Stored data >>
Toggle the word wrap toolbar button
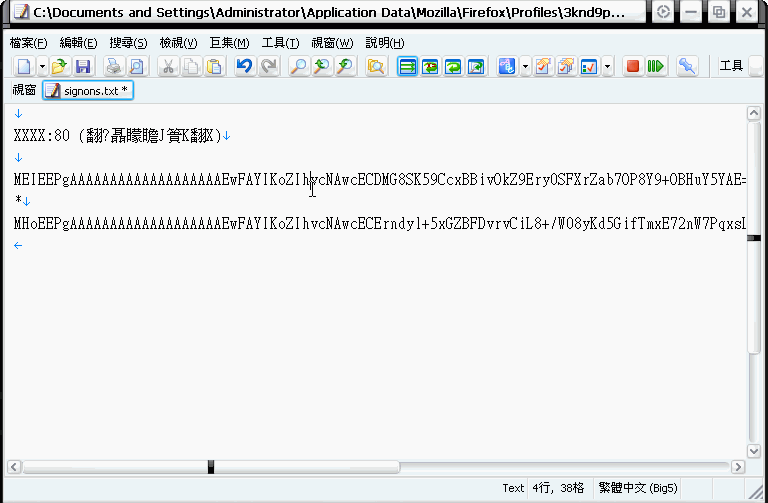The image size is (768, 503). click(408, 66)
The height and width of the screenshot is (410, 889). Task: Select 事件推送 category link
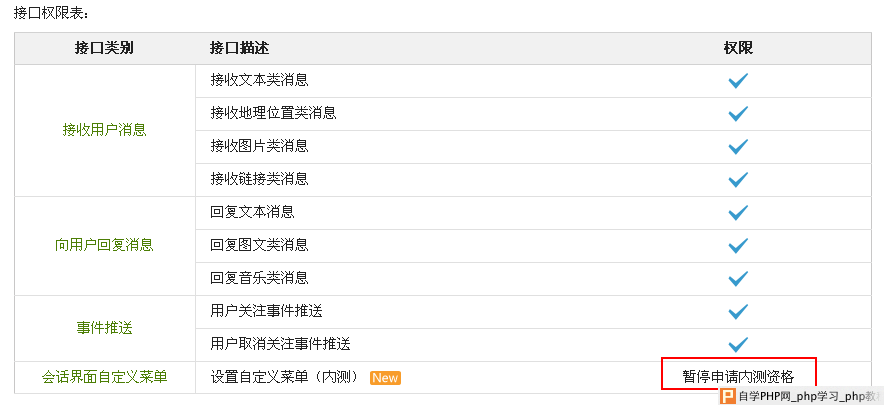[x=104, y=328]
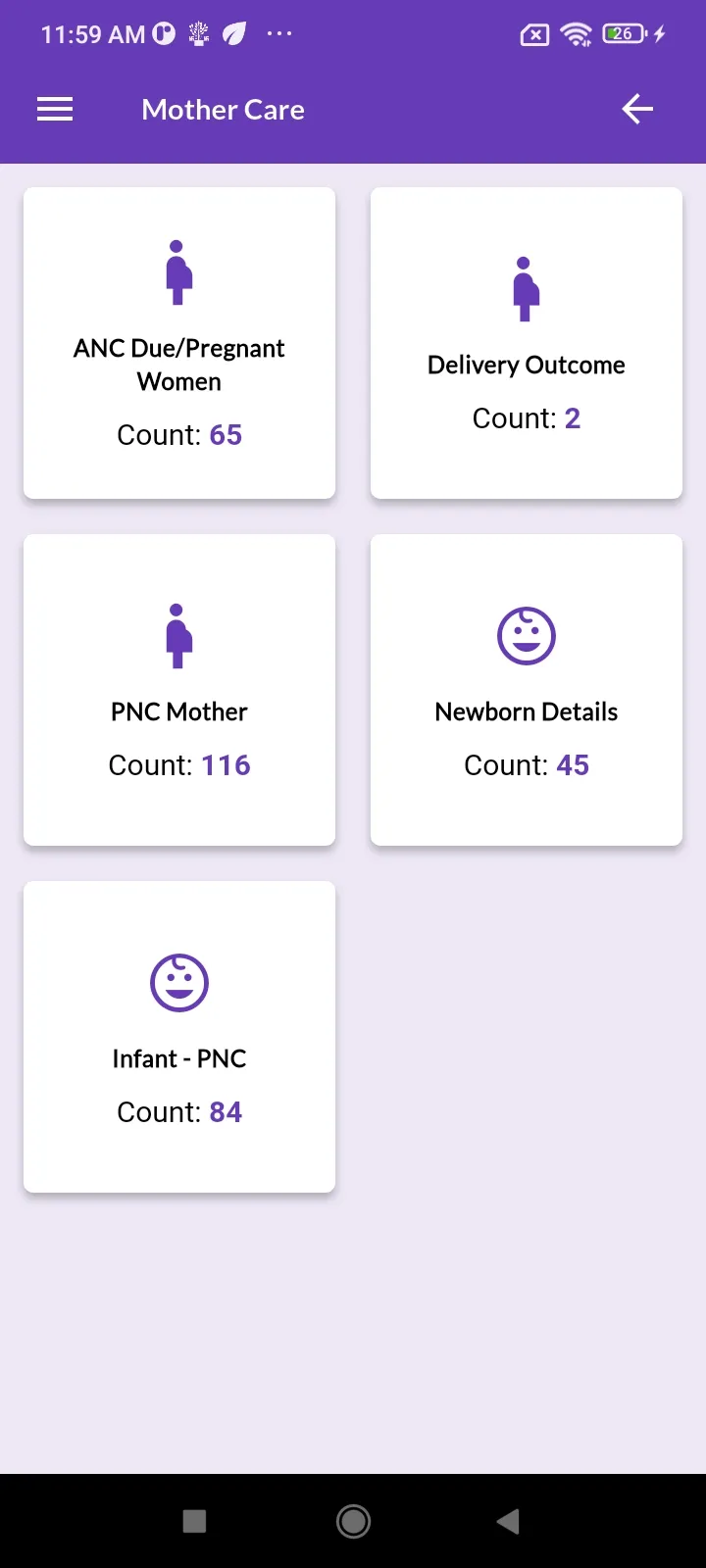Tap the Delivery Outcome pregnant figure icon
This screenshot has width=706, height=1568.
tap(526, 289)
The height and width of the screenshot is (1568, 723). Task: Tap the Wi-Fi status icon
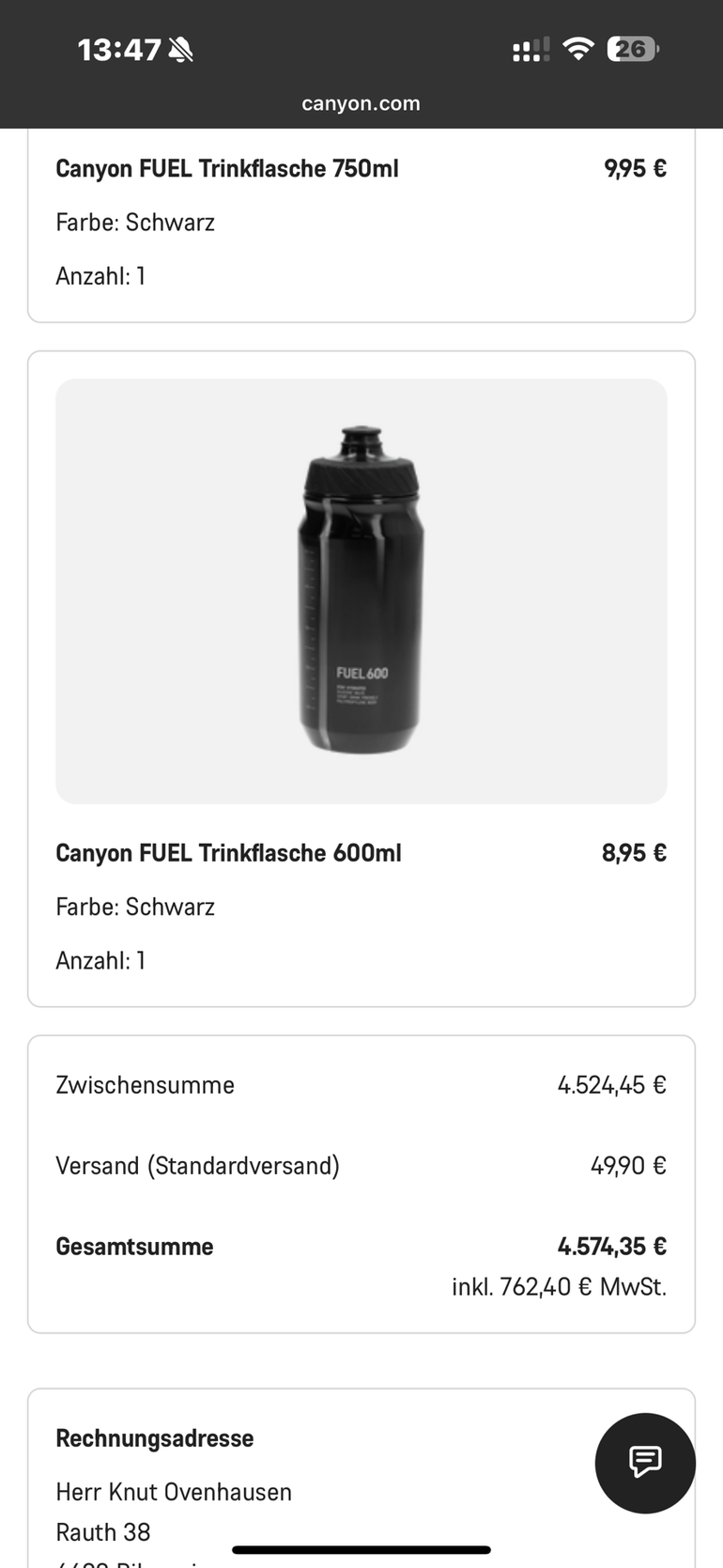click(x=578, y=49)
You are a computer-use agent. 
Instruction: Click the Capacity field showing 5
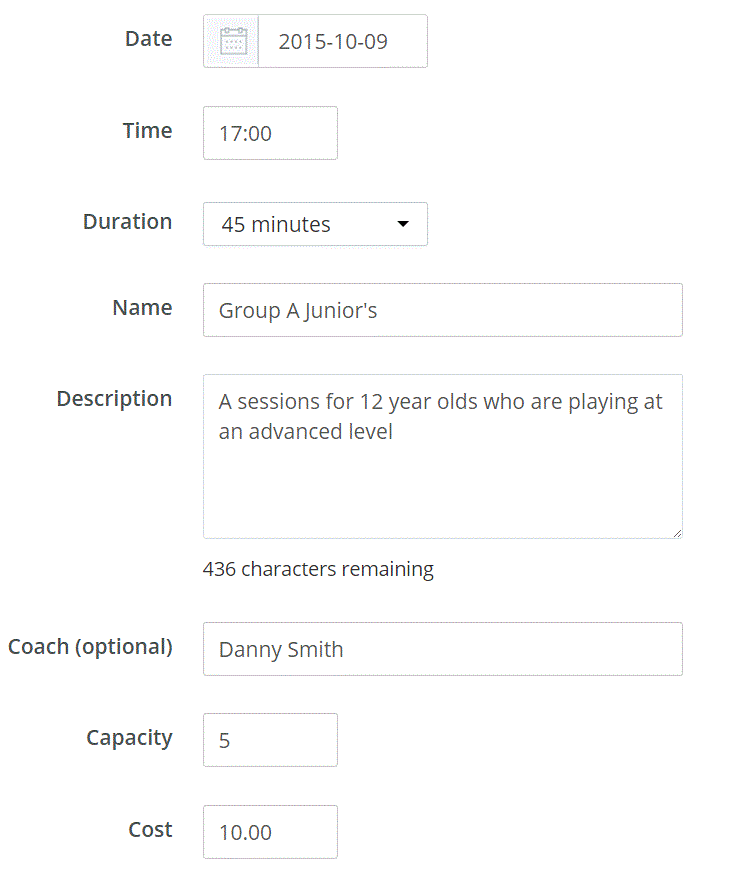coord(270,740)
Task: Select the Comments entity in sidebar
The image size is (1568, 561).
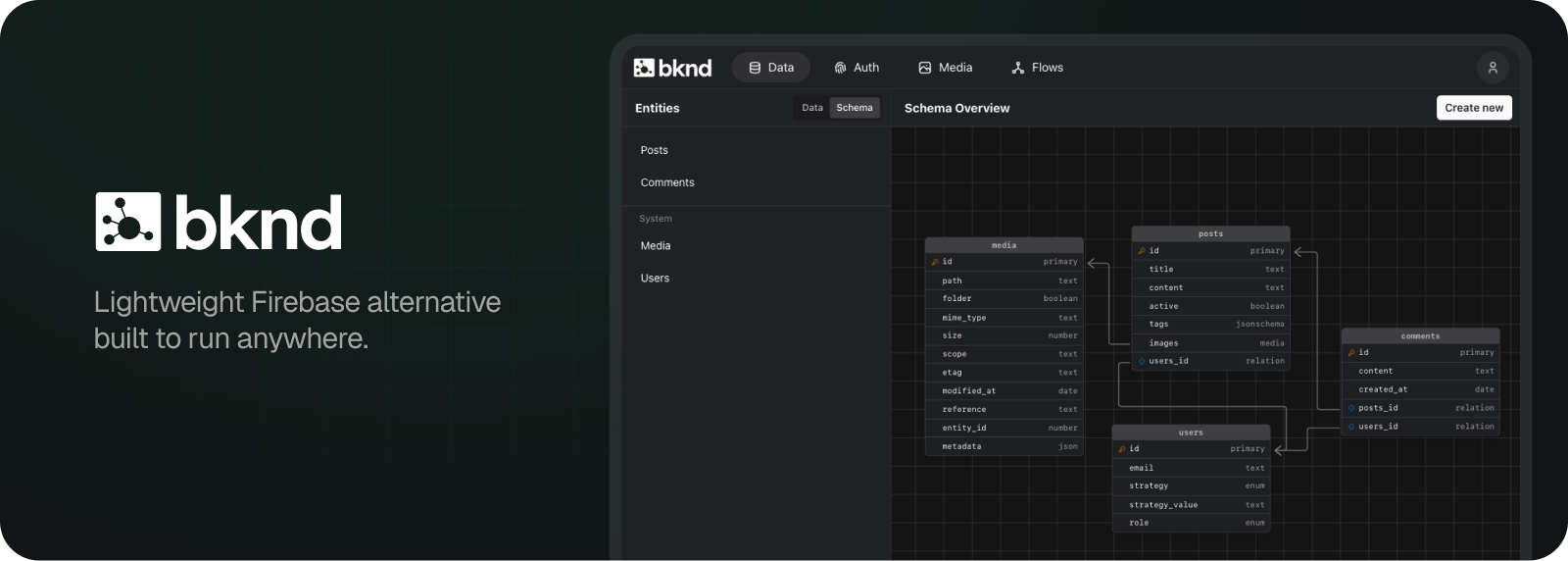Action: point(667,182)
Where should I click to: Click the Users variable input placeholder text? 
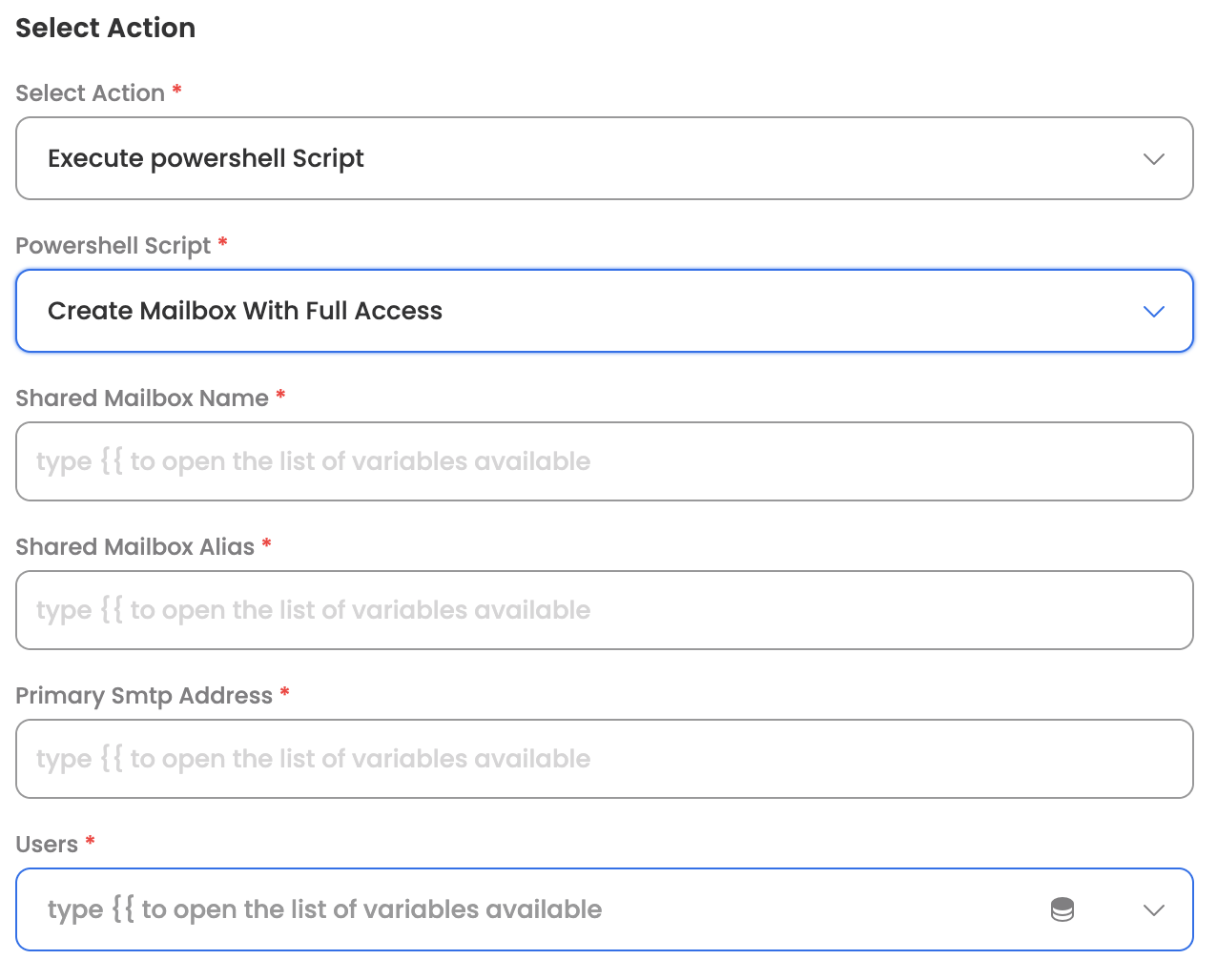click(x=324, y=909)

Try it >> Each entry above should be copied word for word, with the images omitted.

Solution for this exercise >>
Toggle the word wrap toolbar button
The image size is (768, 503). click(408, 66)
The height and width of the screenshot is (410, 889). Task: Select 事件推送 category link
[x=104, y=328]
Tap the Delivery Outcome pregnant figure icon
This screenshot has width=706, height=1568.
tap(526, 289)
The height and width of the screenshot is (1568, 723). Task: Tap the Wi-Fi status icon
click(x=578, y=49)
You are a computer-use agent. 
Instruction: Click the Capacity field showing 5
coord(270,740)
Task: Select the Comments entity in sidebar
The image size is (1568, 561).
Action: point(667,182)
Where should I click to: Click the Users variable input placeholder text? 
click(x=324, y=909)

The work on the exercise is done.